Чтобы сравнить двух Толстых – до и после, – вспомним одну историю. В 1872 году, пока Толстой был в Самаре, яснополянский бычок забодал пастуха. Против Толстого как конечного виновника было возбуждено уголовное дело, и не в меру ретивый тульский следователь взял с него подписку о невыезде. “С седой бородой, с шестью детьми, с сознанием полезной и трудовой жизни” (из письма двоюродной тетке; значит, было у него это сознание еще в 44 года!), к тому же сам присяжный заседатель, он оказывается под угрозой ареста, а пока приговаривается к штрафу! Это его до того взбеленило, что он тут же восхотел со всей семьей, шестью детьми, седой бородой и сознанием трудовой жизни уехать в Англию, потому что там законы защищают людей, а у нас наоборот. Это он понял, уже будучи присяжным, и именно после того, как на его исключительно спокойную жизнь посягнули. Вообразите себе беспрецедентную удачливость этого человека, если штраф в 225 рублей заставляет его думать об эмиграции! Он переполошил всю родню, жена уже укладывала чемоданы, но природная доброта и здравый смысл в нем взяли верх: в сравнении с грудницей, начавшейся у жены, ему такою чепухой показался штраф и вся история, что граф дал отбой и семья его с седою бородой и сознанием жизни осталась в Тульской губернии. Самое же интересное, что во всей этой истории он меньше всего думает о пастухе – и уж во всяком случае совершенно не сознает себя виновником его гибели. Десять лет спустя он с ума бы сошел. Его знаменитый постулат “Нет в мире виноватых” оборачивается на деле тезисом “Нет в мире невиновных” – как социалистическая коллективная ответственность оборачивается всеобщим начихательством.

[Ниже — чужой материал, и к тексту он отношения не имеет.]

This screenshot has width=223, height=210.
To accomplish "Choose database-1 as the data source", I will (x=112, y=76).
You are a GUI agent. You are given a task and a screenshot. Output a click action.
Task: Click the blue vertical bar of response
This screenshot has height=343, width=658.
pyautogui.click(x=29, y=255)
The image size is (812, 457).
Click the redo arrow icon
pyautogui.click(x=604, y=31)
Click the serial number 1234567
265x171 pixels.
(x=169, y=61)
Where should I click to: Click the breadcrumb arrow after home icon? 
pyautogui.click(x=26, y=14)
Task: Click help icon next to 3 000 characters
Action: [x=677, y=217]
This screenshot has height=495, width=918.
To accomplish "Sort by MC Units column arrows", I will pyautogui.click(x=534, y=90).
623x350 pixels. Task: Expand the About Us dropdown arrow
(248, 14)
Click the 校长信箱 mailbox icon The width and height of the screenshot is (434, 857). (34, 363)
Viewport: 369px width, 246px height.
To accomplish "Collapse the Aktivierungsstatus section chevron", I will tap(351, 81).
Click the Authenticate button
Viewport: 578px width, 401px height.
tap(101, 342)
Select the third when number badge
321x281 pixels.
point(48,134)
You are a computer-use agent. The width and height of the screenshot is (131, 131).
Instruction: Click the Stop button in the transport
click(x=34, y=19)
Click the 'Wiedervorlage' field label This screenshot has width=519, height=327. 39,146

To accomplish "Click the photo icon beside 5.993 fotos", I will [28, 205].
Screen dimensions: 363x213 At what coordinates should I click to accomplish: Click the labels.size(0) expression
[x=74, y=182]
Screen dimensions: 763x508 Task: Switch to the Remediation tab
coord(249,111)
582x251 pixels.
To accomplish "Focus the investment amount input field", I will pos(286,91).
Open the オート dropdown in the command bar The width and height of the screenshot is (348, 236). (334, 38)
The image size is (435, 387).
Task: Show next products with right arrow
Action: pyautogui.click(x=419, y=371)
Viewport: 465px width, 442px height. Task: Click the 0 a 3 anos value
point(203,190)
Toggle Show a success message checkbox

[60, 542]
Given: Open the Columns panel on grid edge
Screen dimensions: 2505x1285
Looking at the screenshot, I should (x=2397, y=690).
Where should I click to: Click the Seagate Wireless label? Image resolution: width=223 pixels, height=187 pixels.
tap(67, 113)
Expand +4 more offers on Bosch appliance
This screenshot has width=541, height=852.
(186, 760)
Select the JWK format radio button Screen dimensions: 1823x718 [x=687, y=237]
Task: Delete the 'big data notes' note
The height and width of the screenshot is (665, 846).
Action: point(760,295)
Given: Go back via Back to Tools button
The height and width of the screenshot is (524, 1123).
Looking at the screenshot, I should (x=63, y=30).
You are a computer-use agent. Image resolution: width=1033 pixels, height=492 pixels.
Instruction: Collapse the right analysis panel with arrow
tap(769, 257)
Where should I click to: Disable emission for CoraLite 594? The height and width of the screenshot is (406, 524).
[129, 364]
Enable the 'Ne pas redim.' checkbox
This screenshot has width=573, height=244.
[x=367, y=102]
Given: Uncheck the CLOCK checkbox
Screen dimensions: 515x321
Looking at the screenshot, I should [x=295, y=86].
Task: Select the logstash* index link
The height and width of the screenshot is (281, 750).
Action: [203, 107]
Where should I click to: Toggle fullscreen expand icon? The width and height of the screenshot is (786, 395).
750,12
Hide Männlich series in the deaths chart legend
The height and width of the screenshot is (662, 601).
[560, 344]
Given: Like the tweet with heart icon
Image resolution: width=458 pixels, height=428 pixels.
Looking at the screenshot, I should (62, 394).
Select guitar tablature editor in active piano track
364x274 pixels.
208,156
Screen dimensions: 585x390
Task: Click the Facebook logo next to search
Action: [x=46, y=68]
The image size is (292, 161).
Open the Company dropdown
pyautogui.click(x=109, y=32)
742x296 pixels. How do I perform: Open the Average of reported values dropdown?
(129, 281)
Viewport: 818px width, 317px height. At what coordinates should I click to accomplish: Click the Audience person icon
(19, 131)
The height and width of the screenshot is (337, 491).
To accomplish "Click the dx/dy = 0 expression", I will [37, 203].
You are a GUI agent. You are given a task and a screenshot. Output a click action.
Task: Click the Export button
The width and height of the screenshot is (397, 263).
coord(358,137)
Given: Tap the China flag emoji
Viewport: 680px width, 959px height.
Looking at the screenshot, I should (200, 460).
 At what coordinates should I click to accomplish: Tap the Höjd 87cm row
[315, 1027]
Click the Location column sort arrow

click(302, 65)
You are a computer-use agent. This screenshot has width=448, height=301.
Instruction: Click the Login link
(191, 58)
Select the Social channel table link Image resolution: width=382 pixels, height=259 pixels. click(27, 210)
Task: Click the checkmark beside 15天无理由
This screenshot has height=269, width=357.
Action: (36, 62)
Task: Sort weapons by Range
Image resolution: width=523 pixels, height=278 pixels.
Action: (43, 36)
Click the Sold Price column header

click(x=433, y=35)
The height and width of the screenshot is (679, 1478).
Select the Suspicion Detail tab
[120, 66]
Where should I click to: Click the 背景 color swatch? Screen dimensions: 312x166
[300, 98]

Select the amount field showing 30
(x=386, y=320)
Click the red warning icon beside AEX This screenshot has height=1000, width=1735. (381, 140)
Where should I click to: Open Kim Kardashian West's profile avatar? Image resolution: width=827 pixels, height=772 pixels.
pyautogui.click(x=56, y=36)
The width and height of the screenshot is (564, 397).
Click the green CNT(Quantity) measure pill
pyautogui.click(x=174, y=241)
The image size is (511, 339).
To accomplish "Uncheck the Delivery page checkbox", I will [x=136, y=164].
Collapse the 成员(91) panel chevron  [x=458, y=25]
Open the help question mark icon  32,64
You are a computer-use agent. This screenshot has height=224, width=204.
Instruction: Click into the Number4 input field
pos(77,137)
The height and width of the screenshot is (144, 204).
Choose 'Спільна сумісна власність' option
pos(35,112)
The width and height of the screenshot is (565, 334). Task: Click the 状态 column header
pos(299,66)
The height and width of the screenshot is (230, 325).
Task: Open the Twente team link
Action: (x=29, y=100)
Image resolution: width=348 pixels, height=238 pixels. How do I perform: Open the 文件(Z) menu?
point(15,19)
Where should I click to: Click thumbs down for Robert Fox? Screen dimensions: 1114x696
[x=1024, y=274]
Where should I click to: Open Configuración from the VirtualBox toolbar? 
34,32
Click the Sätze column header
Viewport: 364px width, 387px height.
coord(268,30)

Толстовский комплекс вины, который и погубил Россию, проистекал от двух причин: с одной стороны – благополучия и праздности, с другой – таланта и совести. Именно эти два источника были нужны, чтобы написать лучшие русские книги, и именно они угрохали страну после их написания. Толстой хотел опроститься и раздать имущество не потому, что от этого в России убыло бы нищих, но исключительно ради того, чтобы хоть на секунду ослабить терзавшие его муки. Он действительно ощущал себя в горящем доме и считал, что опрощаться так же естественно, как из этого дома бежать. Его не понимали даже собственные дети, и он злился и страдал, что им не дано такой совестливости (хотя будь она им дана, его семейная жизнь, пока напоминавшая чистилище, стала бы полновесным адом). Только очень сытый человек может испытывать такие страдания, какие достались Толстому: всю жизнь ни в чем не имея нужды, с самого своего дебюта сопровождаемый восторгами публики, носимый на руках даже завистливыми коллегами, он закономерно к концу жизни стал думать, что благополучие его преступно, а заслуги ничтожны. Перейди он жить в избу, первая же зима заставила бы его забыть о нравственных муках и целиком отдаться переживанию физических, а повседневные заботы отняли бы время, необходимое для самоанализа. Таким образом он бы не возвысился, а оскотинился, но совесть его успокоилась бы навеки.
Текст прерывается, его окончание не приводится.